Think it's nailed on.I'm a big fan of talking to people and watching tills in shops.Contacts in the building trade are themselves saying 'it's going 2008 all over again'.One good friend delivers plasterboard.Second round of the day has been cancelled.He's dropping supplies onto supplies he dropped off two weeks before on some sites as they've jsut stopped building.There's a reason the builders have had a big sell off here.Sales bloke for Taylor Wimpey openly saying to my contact that a downturn was needed to get day rates back under control 

 

Some of the building insiders on here eg @Bricks & Mortar might be able to confirm or deny this(I'm not sure B&M is currently in building game) 

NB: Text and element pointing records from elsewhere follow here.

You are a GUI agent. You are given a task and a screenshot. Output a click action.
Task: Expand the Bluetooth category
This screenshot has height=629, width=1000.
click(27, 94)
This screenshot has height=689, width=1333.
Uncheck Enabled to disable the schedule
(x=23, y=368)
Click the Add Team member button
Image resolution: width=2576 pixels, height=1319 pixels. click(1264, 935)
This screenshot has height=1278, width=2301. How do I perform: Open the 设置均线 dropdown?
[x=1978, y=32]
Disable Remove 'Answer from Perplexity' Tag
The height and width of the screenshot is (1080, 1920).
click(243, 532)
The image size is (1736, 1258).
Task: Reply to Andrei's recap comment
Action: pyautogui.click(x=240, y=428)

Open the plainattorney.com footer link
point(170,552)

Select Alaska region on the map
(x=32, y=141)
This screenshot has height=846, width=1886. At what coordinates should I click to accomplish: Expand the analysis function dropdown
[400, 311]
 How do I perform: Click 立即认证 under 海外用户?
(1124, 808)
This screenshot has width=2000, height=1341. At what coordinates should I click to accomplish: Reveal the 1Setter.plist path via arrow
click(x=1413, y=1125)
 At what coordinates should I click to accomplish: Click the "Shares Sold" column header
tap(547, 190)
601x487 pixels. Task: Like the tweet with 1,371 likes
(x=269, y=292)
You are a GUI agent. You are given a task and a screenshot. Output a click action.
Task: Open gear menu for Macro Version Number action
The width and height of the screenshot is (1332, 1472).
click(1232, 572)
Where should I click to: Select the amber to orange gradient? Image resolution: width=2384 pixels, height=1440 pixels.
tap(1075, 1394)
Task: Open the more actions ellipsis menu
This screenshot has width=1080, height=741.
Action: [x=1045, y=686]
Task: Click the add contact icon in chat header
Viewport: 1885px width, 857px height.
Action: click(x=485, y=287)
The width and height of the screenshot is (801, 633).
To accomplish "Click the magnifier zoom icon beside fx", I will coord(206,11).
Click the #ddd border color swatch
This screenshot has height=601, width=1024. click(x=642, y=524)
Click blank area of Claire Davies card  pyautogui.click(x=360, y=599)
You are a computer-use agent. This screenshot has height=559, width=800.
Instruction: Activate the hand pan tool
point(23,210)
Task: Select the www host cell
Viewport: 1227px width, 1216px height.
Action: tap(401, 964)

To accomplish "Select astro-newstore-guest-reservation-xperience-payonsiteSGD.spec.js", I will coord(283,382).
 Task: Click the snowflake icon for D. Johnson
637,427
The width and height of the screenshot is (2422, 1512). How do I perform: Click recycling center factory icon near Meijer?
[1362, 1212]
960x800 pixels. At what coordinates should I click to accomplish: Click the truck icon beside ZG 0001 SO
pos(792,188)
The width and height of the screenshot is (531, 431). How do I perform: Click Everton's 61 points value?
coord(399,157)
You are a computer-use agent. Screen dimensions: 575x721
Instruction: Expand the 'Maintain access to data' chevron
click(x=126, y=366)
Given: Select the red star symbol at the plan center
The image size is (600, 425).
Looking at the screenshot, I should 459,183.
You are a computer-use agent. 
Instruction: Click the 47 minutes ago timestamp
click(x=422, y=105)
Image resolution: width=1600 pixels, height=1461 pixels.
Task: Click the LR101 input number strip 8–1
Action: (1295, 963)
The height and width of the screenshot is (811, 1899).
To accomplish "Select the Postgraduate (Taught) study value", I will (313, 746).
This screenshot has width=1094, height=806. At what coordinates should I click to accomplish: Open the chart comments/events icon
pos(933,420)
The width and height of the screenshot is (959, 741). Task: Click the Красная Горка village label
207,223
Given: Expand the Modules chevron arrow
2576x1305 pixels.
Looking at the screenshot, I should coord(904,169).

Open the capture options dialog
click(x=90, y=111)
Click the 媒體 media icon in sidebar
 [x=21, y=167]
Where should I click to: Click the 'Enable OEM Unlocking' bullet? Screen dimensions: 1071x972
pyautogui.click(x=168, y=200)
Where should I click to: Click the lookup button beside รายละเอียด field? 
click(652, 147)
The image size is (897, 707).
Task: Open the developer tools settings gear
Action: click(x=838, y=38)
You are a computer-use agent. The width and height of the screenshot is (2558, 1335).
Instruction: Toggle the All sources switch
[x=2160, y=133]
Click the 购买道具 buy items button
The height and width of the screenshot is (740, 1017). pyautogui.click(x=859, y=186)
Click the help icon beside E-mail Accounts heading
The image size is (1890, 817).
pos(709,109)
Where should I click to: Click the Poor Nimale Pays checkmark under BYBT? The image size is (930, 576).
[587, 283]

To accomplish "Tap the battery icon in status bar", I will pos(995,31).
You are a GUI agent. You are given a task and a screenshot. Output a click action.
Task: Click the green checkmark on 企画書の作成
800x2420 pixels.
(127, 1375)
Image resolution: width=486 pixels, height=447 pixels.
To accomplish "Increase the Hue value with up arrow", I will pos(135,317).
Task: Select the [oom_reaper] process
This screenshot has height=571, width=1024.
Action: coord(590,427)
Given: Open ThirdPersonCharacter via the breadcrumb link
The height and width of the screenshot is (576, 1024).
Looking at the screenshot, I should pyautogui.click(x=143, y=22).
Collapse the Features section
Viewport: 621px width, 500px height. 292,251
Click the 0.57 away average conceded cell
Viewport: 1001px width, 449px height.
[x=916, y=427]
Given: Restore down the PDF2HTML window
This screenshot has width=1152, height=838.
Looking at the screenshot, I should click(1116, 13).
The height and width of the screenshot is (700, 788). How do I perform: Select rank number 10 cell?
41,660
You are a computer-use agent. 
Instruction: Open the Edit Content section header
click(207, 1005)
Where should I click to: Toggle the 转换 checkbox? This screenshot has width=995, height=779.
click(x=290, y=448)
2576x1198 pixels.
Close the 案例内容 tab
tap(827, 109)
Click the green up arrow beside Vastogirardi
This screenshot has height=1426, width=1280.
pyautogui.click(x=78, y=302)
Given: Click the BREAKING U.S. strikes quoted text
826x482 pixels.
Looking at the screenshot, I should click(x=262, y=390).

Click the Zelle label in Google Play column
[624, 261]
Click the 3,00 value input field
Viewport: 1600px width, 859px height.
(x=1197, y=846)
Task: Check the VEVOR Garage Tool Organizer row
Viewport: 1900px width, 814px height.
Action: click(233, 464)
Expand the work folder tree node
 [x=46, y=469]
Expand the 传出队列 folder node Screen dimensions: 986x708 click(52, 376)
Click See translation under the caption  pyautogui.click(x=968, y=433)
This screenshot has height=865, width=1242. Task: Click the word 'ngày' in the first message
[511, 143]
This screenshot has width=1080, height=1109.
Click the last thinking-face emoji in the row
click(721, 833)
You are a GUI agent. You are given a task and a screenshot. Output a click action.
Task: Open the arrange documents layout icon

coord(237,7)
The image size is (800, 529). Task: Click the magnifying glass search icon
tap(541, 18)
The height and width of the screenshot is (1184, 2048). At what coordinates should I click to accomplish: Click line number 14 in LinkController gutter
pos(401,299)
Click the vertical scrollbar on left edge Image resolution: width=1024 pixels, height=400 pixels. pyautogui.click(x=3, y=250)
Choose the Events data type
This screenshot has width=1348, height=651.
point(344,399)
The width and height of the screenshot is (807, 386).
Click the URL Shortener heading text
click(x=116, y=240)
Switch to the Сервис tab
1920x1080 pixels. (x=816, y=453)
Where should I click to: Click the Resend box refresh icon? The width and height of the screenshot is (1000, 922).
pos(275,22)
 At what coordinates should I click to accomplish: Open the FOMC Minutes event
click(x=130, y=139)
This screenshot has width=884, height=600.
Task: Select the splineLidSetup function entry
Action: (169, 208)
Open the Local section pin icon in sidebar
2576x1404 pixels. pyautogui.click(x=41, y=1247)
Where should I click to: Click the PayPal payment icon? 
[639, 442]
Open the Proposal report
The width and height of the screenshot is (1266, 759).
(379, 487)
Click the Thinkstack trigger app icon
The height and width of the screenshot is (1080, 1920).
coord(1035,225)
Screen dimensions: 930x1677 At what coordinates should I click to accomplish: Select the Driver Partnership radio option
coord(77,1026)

I am still in the game - but not as connected as I used to be.   I quit working for larger building firms after I worked out a job in the sector is only as good as the next recession.  So, I run a small business now.  Mostly repairs and maintenance - essential stuff like roofs.  And we're in a rural area - quite far from the cities.  My main thinking was proofing against recession.   So far, it's not been as lucrative - but I reckon it's about to have its day in the sun.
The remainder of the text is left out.